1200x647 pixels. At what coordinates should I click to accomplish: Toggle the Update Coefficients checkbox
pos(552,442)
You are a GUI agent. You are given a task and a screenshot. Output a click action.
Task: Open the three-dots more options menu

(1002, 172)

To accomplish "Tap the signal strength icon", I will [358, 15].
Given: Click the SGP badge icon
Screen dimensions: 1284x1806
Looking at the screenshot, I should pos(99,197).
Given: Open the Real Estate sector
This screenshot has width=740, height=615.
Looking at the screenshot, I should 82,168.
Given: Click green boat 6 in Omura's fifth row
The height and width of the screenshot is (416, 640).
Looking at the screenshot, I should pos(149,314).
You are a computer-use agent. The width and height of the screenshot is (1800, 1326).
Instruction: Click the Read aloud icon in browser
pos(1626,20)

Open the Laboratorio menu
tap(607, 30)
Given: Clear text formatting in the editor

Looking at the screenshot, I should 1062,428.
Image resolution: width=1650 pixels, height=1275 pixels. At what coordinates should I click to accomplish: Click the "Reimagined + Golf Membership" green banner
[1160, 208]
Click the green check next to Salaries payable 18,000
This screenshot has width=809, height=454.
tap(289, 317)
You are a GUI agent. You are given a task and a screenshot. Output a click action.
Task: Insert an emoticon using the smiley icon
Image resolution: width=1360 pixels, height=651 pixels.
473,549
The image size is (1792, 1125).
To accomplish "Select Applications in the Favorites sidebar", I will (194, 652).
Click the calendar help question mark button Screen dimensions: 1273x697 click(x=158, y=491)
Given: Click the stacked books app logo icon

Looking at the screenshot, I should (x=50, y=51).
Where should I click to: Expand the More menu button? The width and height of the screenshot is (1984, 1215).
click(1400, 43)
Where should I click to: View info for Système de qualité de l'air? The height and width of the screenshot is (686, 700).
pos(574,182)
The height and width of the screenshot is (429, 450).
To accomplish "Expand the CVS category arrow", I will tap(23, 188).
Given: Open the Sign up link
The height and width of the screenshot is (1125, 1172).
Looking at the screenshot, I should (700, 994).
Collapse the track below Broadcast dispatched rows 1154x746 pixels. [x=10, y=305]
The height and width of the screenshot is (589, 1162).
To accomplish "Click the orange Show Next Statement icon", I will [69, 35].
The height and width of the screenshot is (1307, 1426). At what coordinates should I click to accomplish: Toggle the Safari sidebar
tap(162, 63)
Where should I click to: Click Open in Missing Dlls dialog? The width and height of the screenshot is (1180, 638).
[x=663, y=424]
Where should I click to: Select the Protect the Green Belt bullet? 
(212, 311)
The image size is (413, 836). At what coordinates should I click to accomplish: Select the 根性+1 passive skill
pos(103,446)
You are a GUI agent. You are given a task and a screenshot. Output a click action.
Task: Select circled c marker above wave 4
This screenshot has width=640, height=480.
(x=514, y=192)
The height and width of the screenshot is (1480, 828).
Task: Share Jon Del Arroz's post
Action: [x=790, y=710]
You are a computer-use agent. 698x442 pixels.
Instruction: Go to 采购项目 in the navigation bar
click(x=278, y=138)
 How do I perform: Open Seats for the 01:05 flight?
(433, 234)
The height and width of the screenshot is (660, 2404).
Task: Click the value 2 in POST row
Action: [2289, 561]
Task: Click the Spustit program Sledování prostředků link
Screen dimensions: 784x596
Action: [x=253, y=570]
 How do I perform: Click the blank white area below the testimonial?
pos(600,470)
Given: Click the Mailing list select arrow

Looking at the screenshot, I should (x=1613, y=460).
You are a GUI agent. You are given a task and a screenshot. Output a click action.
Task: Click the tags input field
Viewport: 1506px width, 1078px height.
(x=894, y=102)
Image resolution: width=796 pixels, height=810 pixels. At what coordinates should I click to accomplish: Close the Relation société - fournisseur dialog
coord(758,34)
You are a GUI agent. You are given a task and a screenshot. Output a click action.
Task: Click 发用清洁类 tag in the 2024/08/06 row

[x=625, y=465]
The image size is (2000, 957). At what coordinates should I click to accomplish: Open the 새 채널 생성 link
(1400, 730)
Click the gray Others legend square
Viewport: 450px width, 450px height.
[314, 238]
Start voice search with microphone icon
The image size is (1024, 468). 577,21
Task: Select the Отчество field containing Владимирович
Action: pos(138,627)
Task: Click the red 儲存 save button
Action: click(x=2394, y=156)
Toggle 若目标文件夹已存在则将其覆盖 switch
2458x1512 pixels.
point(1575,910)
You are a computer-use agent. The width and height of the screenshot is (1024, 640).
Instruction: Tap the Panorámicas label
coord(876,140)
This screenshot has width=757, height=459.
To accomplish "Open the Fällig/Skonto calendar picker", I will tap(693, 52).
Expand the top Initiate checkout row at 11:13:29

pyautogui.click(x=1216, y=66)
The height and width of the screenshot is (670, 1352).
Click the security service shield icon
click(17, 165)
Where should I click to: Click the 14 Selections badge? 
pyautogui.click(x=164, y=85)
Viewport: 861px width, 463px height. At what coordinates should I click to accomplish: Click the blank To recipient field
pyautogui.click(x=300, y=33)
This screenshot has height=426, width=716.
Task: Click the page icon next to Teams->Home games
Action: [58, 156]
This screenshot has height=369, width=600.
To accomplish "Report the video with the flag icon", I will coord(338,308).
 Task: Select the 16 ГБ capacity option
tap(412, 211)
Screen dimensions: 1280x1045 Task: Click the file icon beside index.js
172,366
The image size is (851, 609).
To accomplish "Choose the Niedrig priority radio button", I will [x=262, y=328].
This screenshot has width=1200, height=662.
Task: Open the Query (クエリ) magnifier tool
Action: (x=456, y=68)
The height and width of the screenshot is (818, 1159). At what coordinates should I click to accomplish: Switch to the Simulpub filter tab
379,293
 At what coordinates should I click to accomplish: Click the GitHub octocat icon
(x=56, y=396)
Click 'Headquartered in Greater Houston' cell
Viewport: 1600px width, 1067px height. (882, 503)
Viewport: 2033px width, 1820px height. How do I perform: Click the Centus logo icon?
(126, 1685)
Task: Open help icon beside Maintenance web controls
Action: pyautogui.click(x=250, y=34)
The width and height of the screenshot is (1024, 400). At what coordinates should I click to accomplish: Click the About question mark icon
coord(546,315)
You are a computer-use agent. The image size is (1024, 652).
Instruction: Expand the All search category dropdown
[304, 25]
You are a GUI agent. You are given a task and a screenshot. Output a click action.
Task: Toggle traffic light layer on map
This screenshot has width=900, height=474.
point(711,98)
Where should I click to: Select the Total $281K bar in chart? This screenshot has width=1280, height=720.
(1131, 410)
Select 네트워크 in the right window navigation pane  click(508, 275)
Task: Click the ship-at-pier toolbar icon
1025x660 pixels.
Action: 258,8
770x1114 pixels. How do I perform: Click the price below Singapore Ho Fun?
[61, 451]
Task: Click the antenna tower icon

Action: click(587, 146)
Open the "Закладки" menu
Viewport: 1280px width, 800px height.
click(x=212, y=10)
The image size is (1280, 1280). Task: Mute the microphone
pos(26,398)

_ _ _

Each line above that holds the string "computer" should be copied and shown.

You are a computer-use agent. The width and height of the screenshot is (1800, 1326).
You are a computer-use agent. 698x442 pixels.
You are a computer-use agent. The width and height of the screenshot is (1024, 640).
You are a computer-use agent. The image size is (1024, 652).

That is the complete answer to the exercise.